The US Court of Appeals for the Second Circuit ruled on March 23 that the current funding structure for the Consumer Financial Protection Bureau (CFPB) is constitutional.

Specifically, in Consumer Financial Protection Bureau v. Law Offices of Crystal Moroney, P.C., the court held that the CFPB's independent funding through the Federal Reserve System does not violate either the Appropriations Clause or the nondelegation doctrine.

This decision is the opposite of the decision reached by the Fifth Circuit on a similar question in October 2022, which we have previously reported on. As we also have previously reported on, the Supreme Court has already decided to hear the CFPB's appeal from the Fifth Circuit's decision.

Background

The Dodd-Frank Act created the CFPB as an independent regulatory agency housed within the Federal Reserve System. Relatedly, the CFPB's funding scheme is unique across the independent executive agencies of the federal government in that the CFPB is not funded with periodic Congressional appropriations. Rather, the CFPB receives funding directly from the Federal Reserve System, which is itself funded outside the appropriations process. Each year, the CFPB simply requests an amount determined by the CFPB director to be "reasonably necessary to carry out" the agency's functions. The funds received by the CFPB, in effect, reduce amounts that would otherwise flow to the general fund of the Treasury, as the Federal Reserve is required to remit surplus funds in excess of a limit set by Congress.

The respondent-appellant in the case, the Law Offices of Crystal Moroney (Moroney), is a law firm that principally provides legal advice and debt collection services to clients. The CFPB served Moroney with two civil investigative demands (CIDs) for documents. In challenging the CFPB action, Moroney argued that the CID cannot be enforced because, among other reasons, the funding structure of the CFPB violates the Appropriations Clause of Article I of the Constitution, and that Congress violated the nondelegation doctrine when it created the CFPB's funding structure.

Analysis

The court found that it is indisputable that the CFPB's funding structure was authorized by the Dodd-Frank Act—a statute passed by Congress and signed into law by the President. In short, because the CFPB's funding structure was authorized by Congress and bound by specific statutory provisions, the court found that the CFPB's funding structure "does not offend the Appropriations Clause." In doing so, the court declined to follow the US Court of Appeals for the Fifth Circuit's October 2022 decision in Community Financial Services Association of America, Ltd. v. CFPB after the court found no support for the Fifth Circuit's conclusion in Supreme Court precedent, in the Constitution's text, or in the history of the Appropriations Clause. Although acknowledging that the CFPB's funding does not fall under the annual appropriations process typical of most Congressional spending, the court found that it could not conclude that Congress abdicated its appropriation obligation entirely in creating the CFPB's funding structure. The court also concluded that the CFPB's funding structure is proper under the nondelegation doctrine because Congress "plainly provided an intelligible principle to guide the CFPB in setting and spending its budget," which would satisfy what the court called the nondelegation doctrine's "lenient standard."
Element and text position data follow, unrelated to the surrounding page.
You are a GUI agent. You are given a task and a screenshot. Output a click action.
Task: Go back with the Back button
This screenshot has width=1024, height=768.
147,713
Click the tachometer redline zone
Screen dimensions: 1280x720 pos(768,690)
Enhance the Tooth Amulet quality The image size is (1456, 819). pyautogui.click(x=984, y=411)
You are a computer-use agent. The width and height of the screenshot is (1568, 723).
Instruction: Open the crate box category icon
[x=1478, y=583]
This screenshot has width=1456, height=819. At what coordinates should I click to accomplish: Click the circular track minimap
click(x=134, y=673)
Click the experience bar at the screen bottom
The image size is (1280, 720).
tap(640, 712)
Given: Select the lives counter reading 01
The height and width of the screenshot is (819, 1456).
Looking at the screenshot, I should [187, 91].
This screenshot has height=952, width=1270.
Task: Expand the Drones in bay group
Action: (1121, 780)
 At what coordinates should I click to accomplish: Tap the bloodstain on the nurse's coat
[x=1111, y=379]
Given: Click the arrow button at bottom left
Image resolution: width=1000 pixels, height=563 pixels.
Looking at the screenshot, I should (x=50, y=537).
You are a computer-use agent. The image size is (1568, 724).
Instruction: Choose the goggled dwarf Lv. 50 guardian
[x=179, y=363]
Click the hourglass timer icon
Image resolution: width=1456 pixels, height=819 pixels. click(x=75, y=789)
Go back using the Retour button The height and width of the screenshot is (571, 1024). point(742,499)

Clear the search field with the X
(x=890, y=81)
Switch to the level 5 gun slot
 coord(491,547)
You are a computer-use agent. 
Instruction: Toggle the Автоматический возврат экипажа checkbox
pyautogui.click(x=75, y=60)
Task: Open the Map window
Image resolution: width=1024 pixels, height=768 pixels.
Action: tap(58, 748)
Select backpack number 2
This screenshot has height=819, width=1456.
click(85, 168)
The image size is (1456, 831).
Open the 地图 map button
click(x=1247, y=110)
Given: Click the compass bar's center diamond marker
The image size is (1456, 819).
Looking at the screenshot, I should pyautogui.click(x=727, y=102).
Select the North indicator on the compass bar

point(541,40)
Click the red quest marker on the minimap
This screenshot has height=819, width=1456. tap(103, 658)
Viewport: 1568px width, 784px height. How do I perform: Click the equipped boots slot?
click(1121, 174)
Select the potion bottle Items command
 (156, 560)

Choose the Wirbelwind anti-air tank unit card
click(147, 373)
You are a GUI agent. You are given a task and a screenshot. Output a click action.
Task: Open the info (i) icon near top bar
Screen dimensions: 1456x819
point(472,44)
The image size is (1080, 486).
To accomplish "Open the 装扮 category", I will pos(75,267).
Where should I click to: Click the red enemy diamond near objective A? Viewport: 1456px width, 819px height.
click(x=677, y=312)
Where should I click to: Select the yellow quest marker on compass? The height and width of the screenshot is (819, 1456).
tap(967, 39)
This decision officially creates a circuit split regarding the constitutionality of the CFPB's funding structure, a circumstance that would normally prove helpful in having the US Supreme Court weigh in to resolve such legal uncertainty. As indicated above, however, the US Supreme Court announced on February 27 that it would grant the CFPB's petition for certiorari in Community Financial Services Association of America, Ltd. v. CFPB, but declined to expedite the case and hear it this term as requested by the CFPB and instead will hear the case next term. The Supreme Court's decision not to hear the case this term means this legal uncertainty, and conflicting court decisions, will continue to loom over all CFPB actions both within the Second and Fifth Circuits and beyond (particularly in pending cases where defendants can be expected to assert the Appropriations Clause issue as a defense). Until this process is resolved sometime later this year or next year, however, the CFPB should be expected to generally operate on a business-as-usual basis.